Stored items
"""
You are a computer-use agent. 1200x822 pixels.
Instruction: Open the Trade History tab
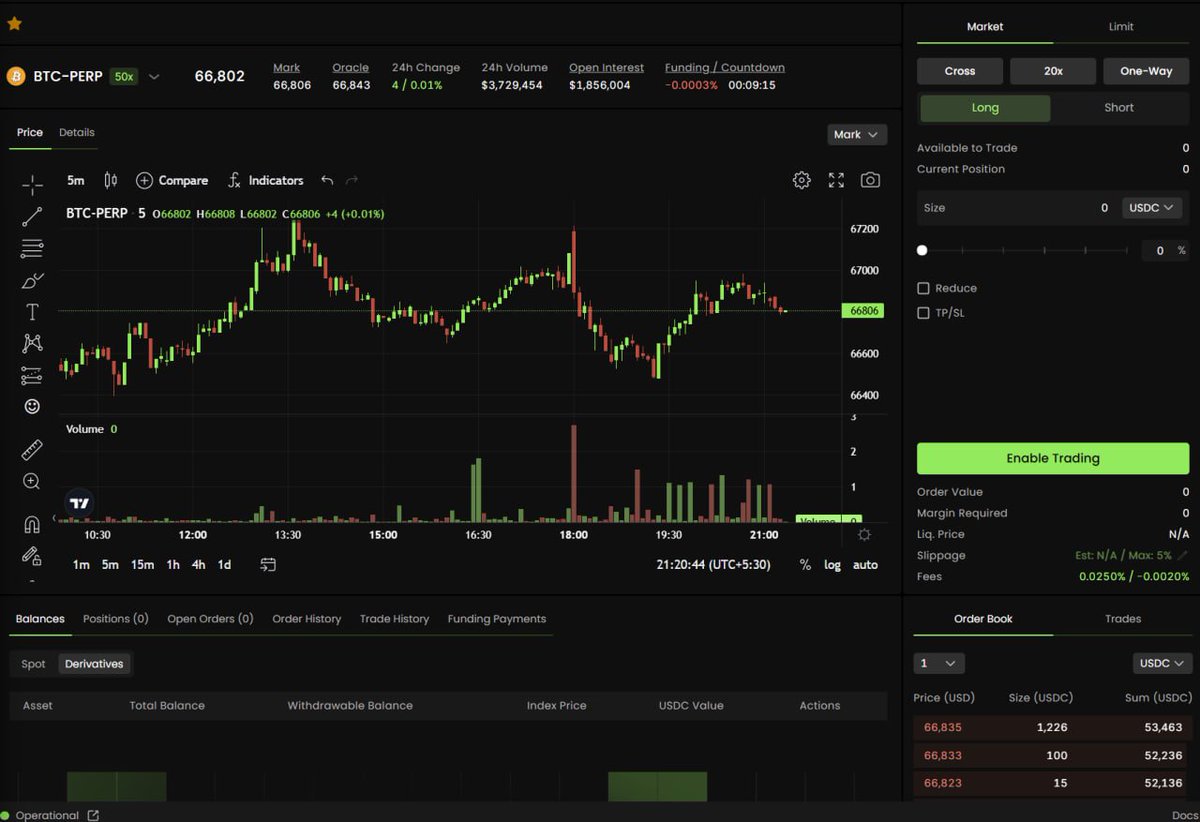coord(394,618)
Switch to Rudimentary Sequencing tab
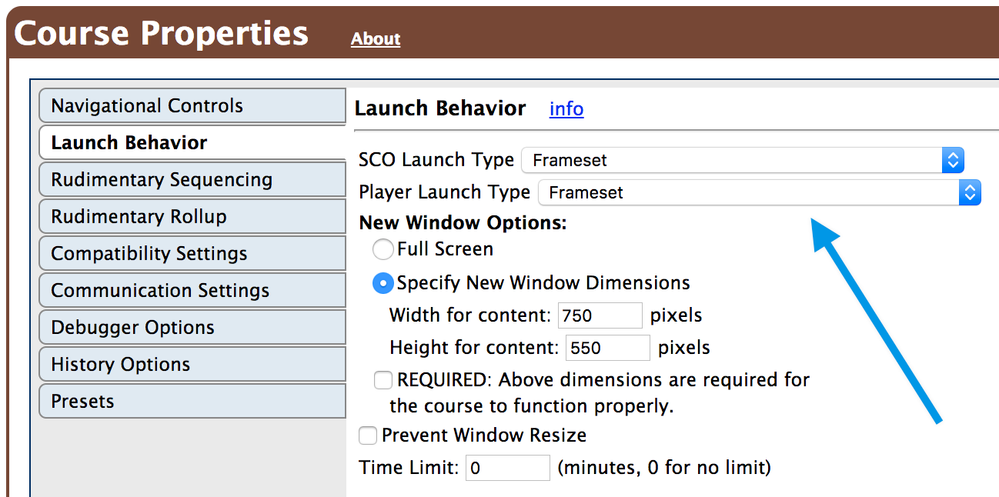This screenshot has height=497, width=999. click(x=191, y=180)
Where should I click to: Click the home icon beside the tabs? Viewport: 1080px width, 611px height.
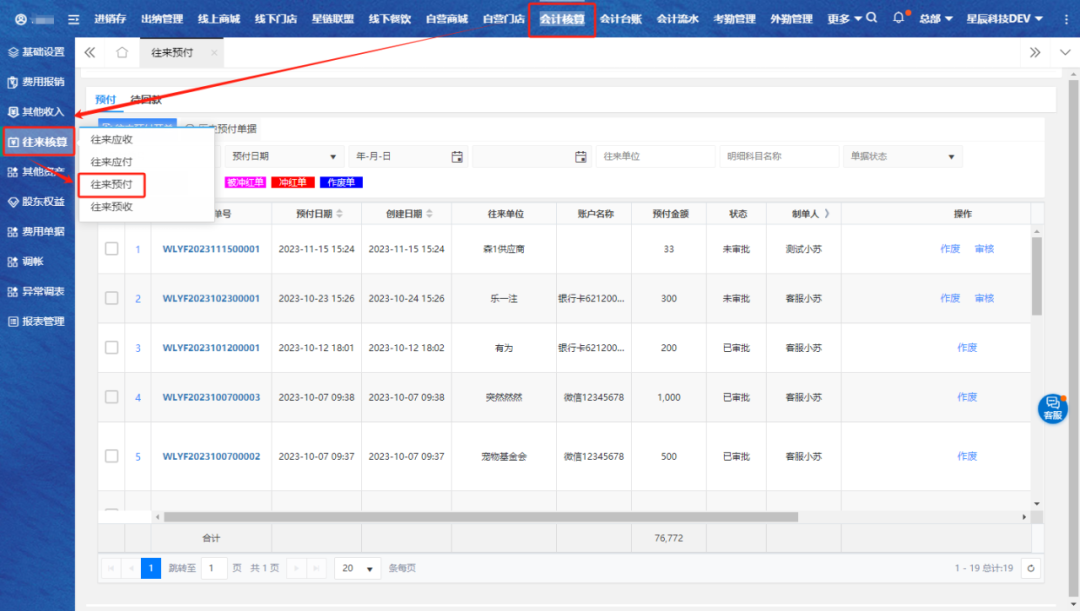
"""
→ **What you have to do**:
Apart from the images, the entries above must be returned without alteration.

→ **Answer below**:
You are a computer-use agent. 1200x822 pixels.
Instruction: Open the Trade History tab
coord(394,618)
Switch to Rudimentary Sequencing tab
This screenshot has height=497, width=999. click(x=191, y=180)
Where should I click to: Click the home icon beside the tabs? Viewport: 1080px width, 611px height.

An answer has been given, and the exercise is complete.